Ian Drew, ARM's executive vice president of strategy, holding the Asus Transformer Prime hybrid tablet, powered by a quad-core ARM processor.

(Credit: Brooke Crothers)

LAS VEGAS--ARM believes that its success is tied to doing things very differently from Intel. And you can't argue with its success.

I spoke to Ian Drew, executive vice president of strategy at chip design firm ARM, on the CES show floor here on Tuesday.

Q: You've seen tremendous success over the last few years. ARM chips are in virtually every smartphone and tablet out there. Can you comment?
Drew: We shipped 8 billion (processor) cores last year. Look at the growth of smartphones. The diversity of our product lines. Look at how this business has changed over the years. When I came [to CES] seven years ago, no one knew who ARM was.

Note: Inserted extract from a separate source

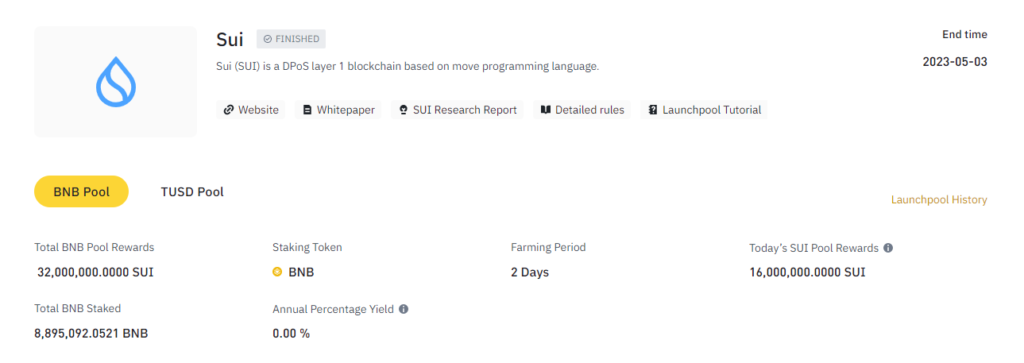
Task: Click the link icon beside Website
Action: point(228,110)
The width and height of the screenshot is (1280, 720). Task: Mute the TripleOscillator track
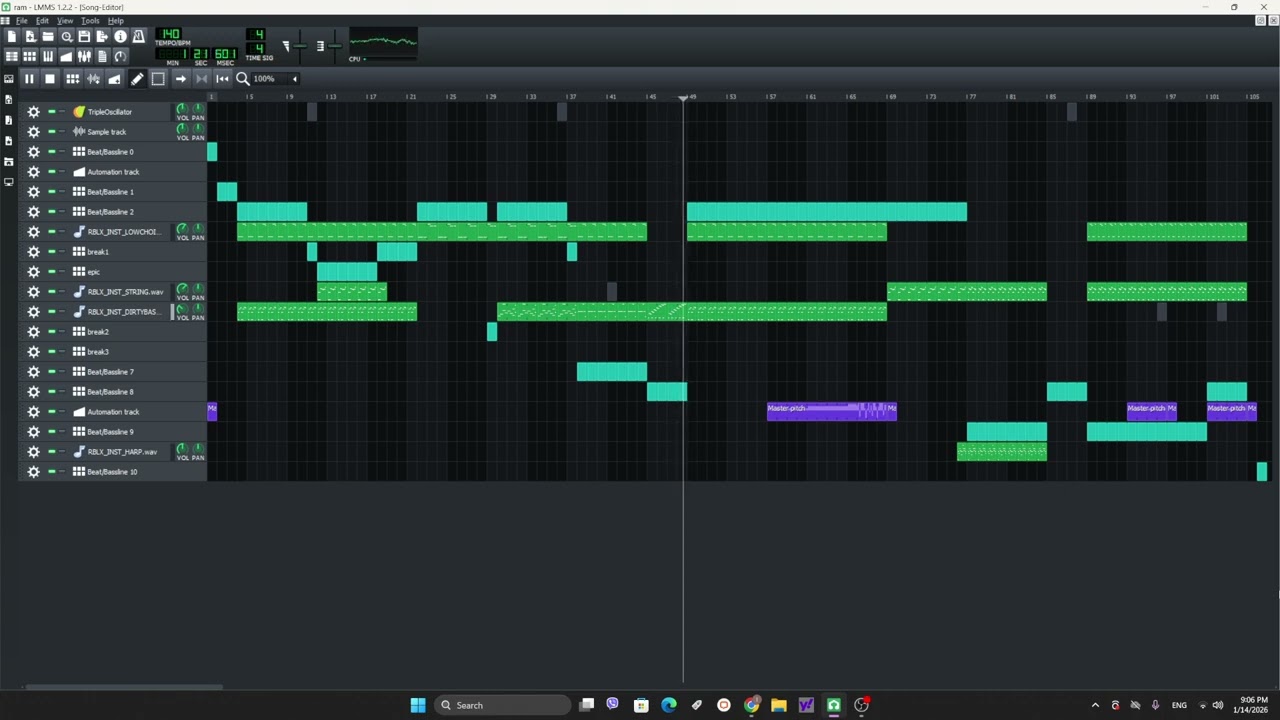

How are you different from Intel, which is very aggressive at promoting its strategies?
Our business model is about partnership. We don't go around [like Intel] and say, "you have to build a product that looks like this." It's our partners that come out and say, "this is what we're doing." Our friends at Intel have a different way of doing things. You won't see us coming and saying, "X, don't do this," and "Y, don't do that."

That is radically different than Intel.
Look at the way we encourage diversification. We're about setting directions. You'll probably find ARM companies doing ultrabooks, but you'll also find them doing tablets and other devices between that. Instead of talking about one category [like ultrabooks], I like to talk about a whole gamut of product and let the consumers decide which is going to work.

Q: What's the next, big thing for ARM?
Big little. It's a cluster of big [processor] cores and a cluster of small cores, and then the software can pick dynamically how many smalls and how many bigs make the best sense. All on one die [one piece of silicon]. So, for example, when you're just listening to audio, you probably only want one or two small cores. But when you're running a game, you'll want multiple big cores. And what you want to do is have those big cores switched off when you don't need them. So it increases your dynamic range from very low power to very high performance.